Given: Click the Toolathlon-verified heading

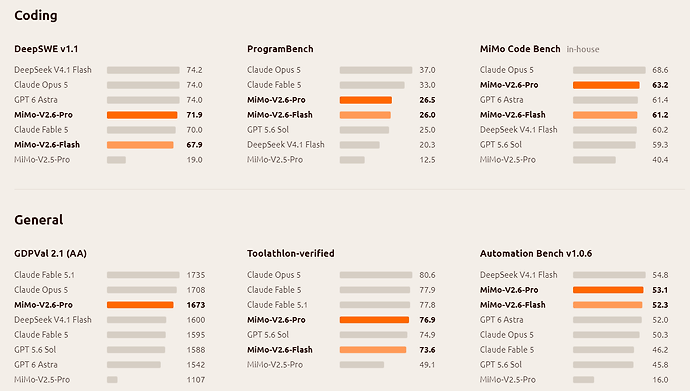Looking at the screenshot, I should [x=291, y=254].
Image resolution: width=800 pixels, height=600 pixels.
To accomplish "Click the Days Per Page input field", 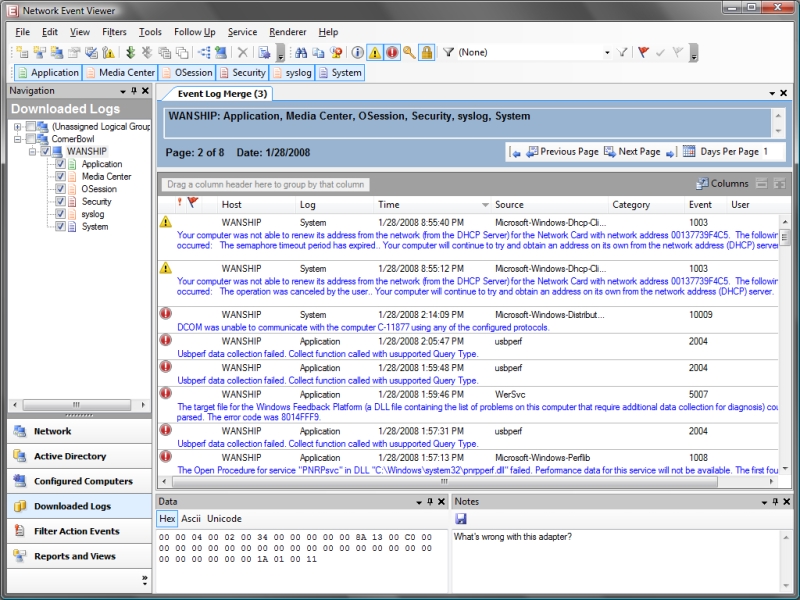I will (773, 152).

------------

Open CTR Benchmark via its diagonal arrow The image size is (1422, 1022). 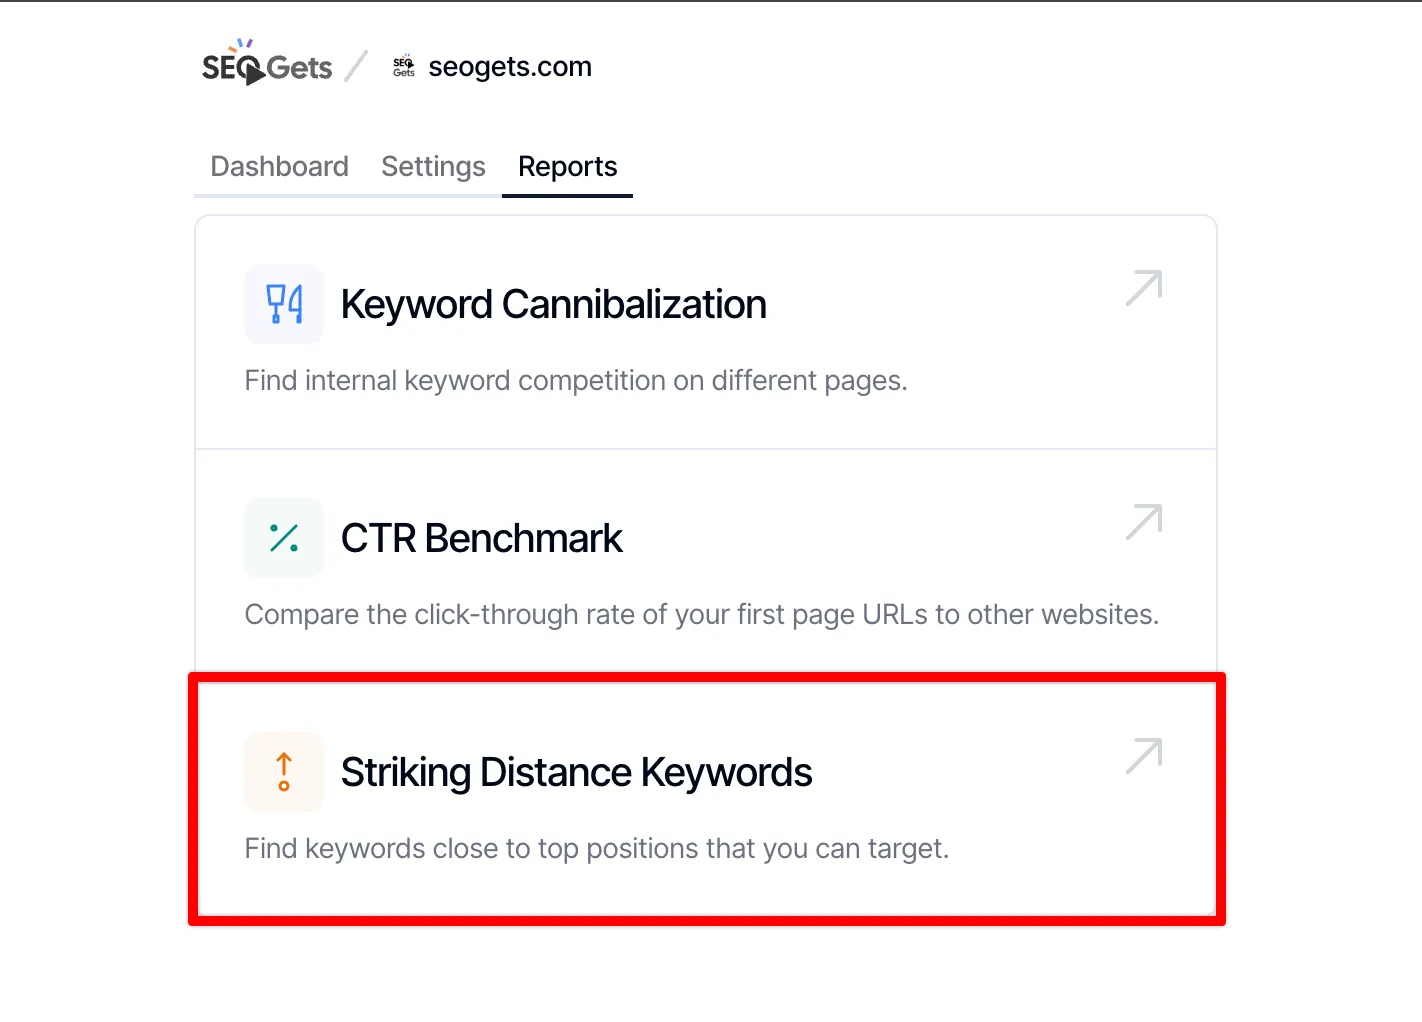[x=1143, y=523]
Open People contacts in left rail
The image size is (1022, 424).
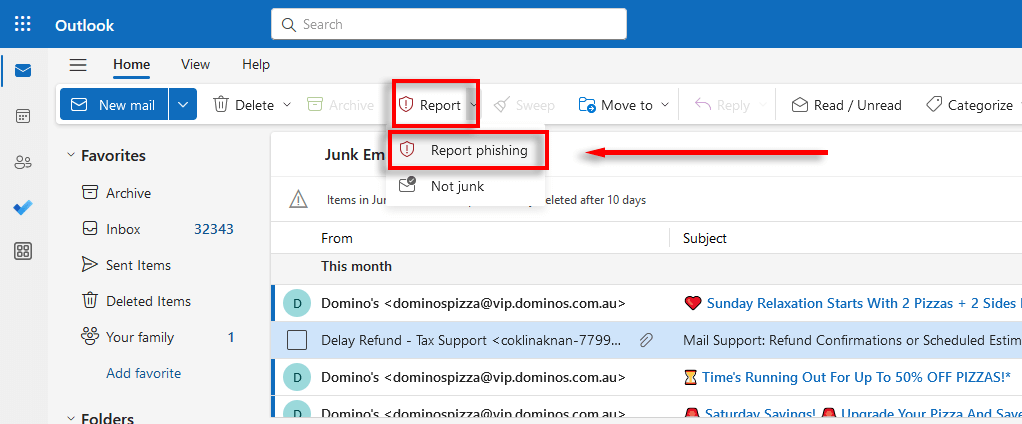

------------

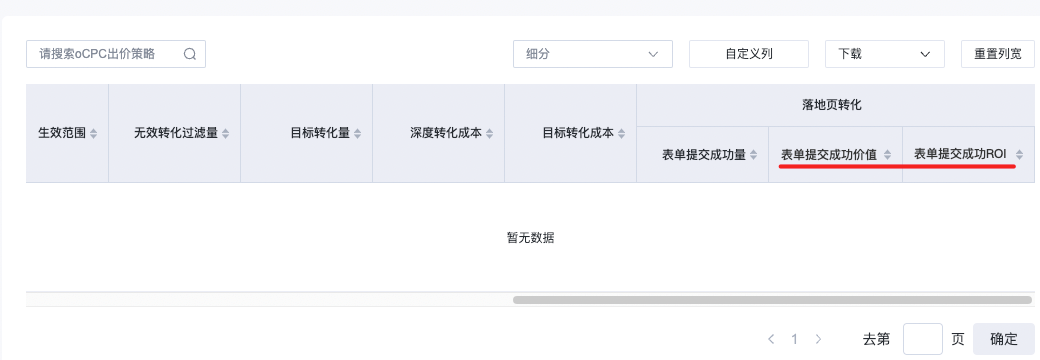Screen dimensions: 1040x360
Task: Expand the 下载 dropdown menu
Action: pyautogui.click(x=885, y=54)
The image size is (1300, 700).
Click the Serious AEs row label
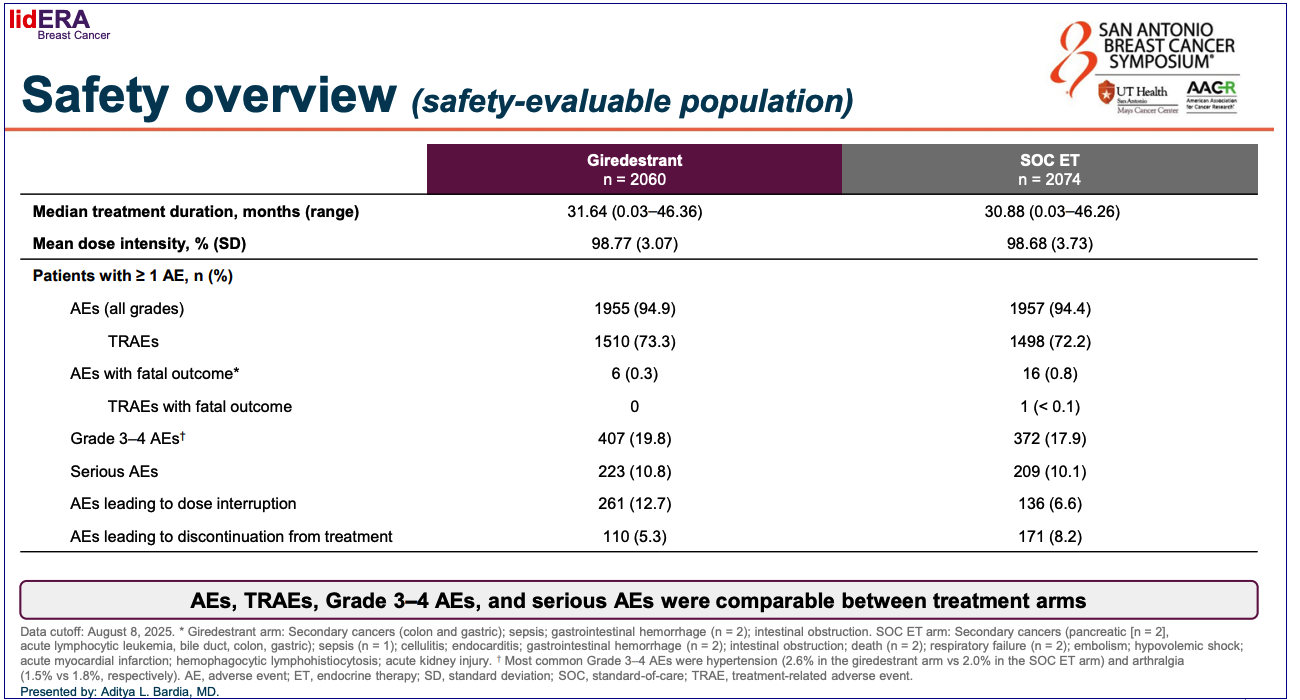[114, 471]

------------

Problem description:
Output the lines of the records above exactly as they appear, from the line containing "Open People contacts in left rail" through the line containing "The image size is (1022, 424).".

Task result:
Open People contacts in left rail
The image size is (1022, 424).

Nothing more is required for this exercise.